* [Source material]:

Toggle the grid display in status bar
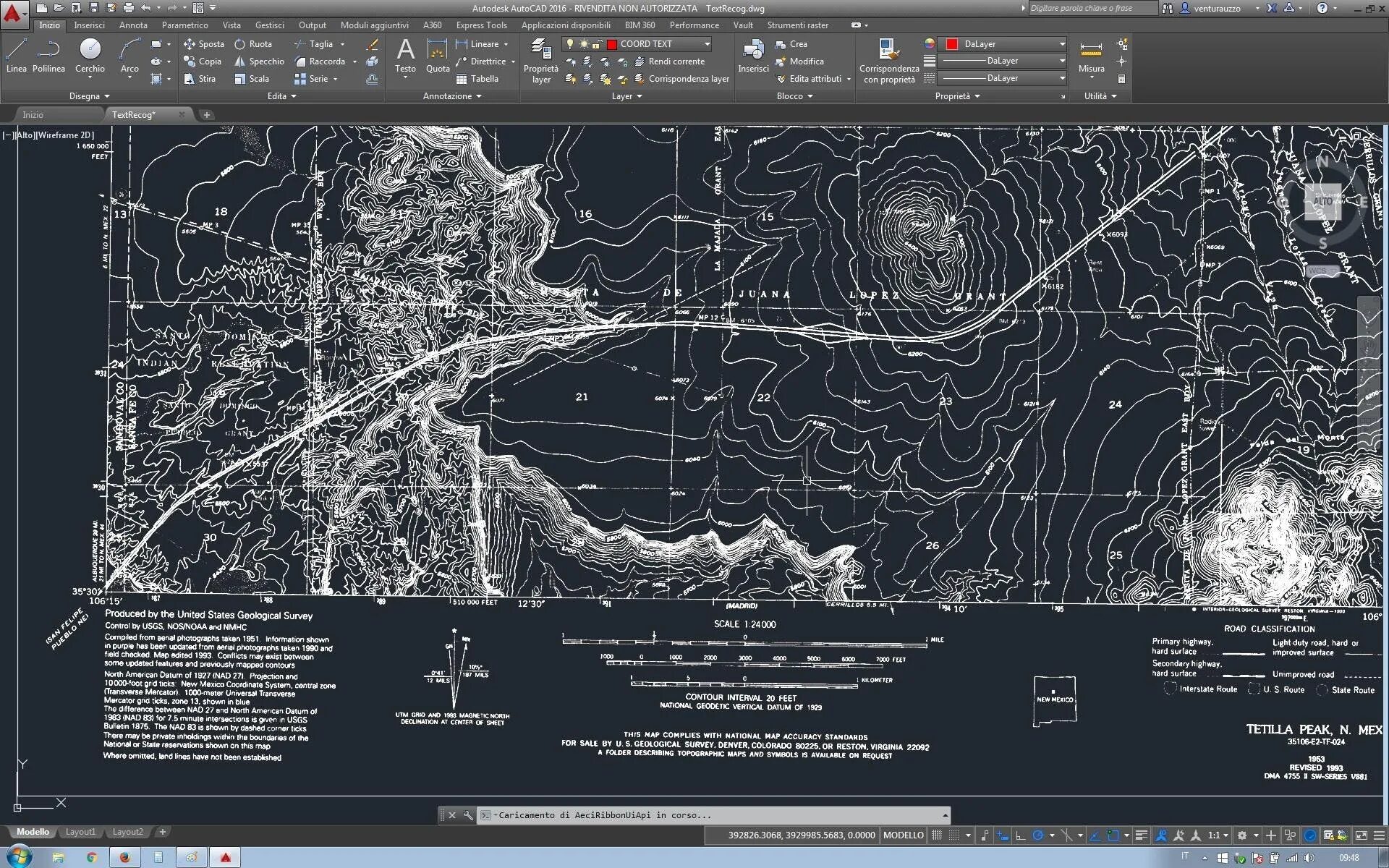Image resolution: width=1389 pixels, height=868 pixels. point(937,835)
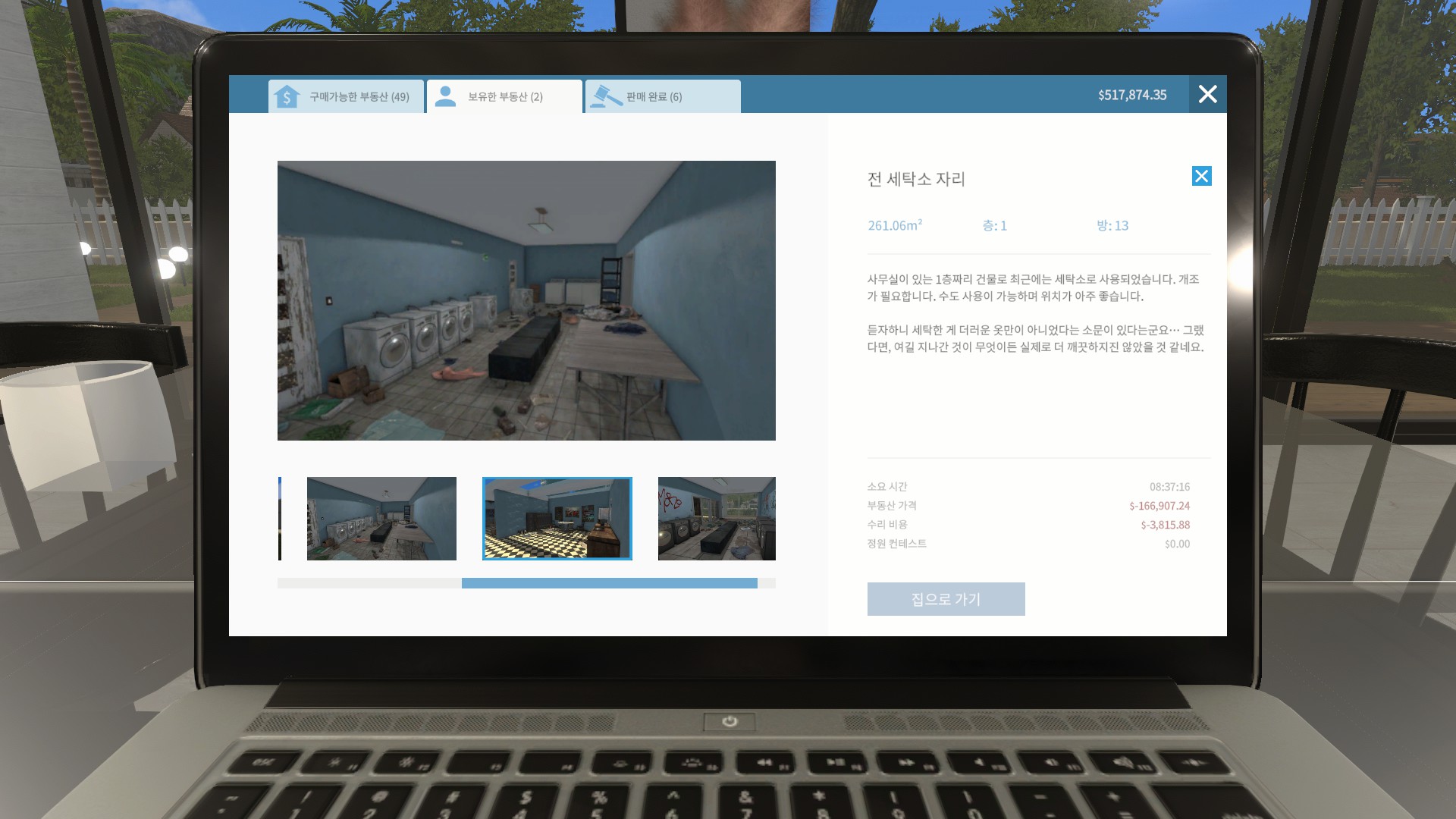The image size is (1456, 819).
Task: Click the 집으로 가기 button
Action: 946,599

* [What this task involves]:
Return each line of the material above that contains the string "display". Case counts.

* [Response to this exercise]:
Toggle the grid display in status bar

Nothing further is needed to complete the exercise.